I am sure you are more than overwhelmed with advice about how to navigate the system and to a large extent, I cannot help you. I got here five years ago, everything I had to do is different. Plus, the things that people from Europe have to do differ wildly from people from the rest of the world. I have no idea what you have to do.
However, here is a checklist to help you settle in:-

  • Join the library
  • Once you have a CPR card, you go to the library and say you want to join. I was worried about doing that in case they were mean because I could only ask in English but they were NOT mean. In the library, there are lots of books to help people learn Danish. Getting you signed up for Danish classes is going to take forever and they aren’t all that anyway. You can use the library without being a member, so if you are waiting on your CPR card, you can just drop in and use the books and then go home.

  • Get apps to learn Danish vocab
  • I used Before You Know It but I wish I had had Memrise back in the day. Vocabulary is the way in to this language.

  • Don’t worry about learning Danish
  • What’s that? Contradictory advice? Didn’t I JUST tell you to learn Danish? Yes. And no. Learn Danish on your own terms. Do not ever get on your own case for being lazy about learning Danish. Learn Danish because it delights you to do so. Learn Danish because it fascinates you. Learn Danish because it makes you happy. Do not learn Danish as penance for being foreign in Denmark.

  • Walk your own path
  • You may be excited to see that there are blogs about living in Denmark from the point of view of an immigrant. You may feel impatient with people (like me), who point out things that are less good about Denmark. I know. I know. But. Just walk your own path. Some of my best friends are Danes, people who like living in Denmark despite living here for AGES and people who like living in Denmark but haven’t been here all that long. I am not saying YOU have to feel a certain way, I have merely expressed my brain juices towards your eyes. We can agree to disagree. You do not need to try to set me straight or school me on proper guest etiquette. If you can ‘Noble Savage’ the Danes, you can extend the courtesy to me. It is my path, let me walk it.

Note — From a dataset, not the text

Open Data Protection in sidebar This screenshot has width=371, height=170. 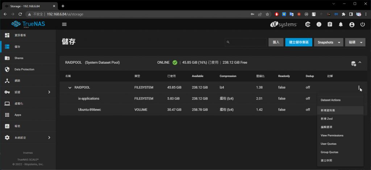tap(24, 69)
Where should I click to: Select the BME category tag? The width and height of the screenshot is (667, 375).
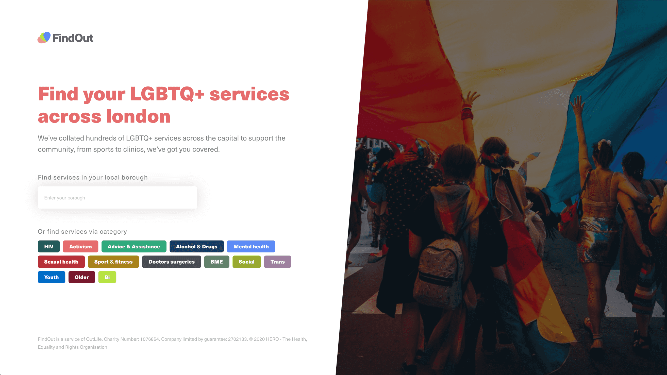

  • Get ready for winter now
  • Like the Starks of Winterfell say, winter is coming. Winter lasts for approximately seven months. The main problem is not the snow or cold or ice. The main problem is the lack of sunlight. People get really weird. Social isolation becomes a huge issue as people “act lonely”. Make plans to do awesome things, they can be in countries you can reach by rail or air. Buy boxed sets or sign up for Netflix. Take an interest in crafts or reading. Look into gym or pool membership, you are not going to want to run in the conditions in February. Find out where you can get vitamin D and calcium from. Make your place as warm and cozy as possible, you are going to be semi-hibernating from September until March.

  • Find out the names of the pastries
  • Copenhagen Cast has a delightful podcast about the names of Danish pastries. You will really feel like you live in Denmark if you can use the bakery even if you do not learn any more Danish than that.

  • Join the union (and the A-kasse)
  • If you have a job, join the union. Unions are very helpful and strong in Denmark. A-kasse is unemployment insurance. (Check if you will be able to claim it if you lose your job) The reason Denmark has good working time agreements is it has the unions, join the union.

  • Get a notebook
  • Make a note of your questions about Danish culture, combine with photos and when you have worked out ‘what’s with the flags on buses?’ then open a blog for business.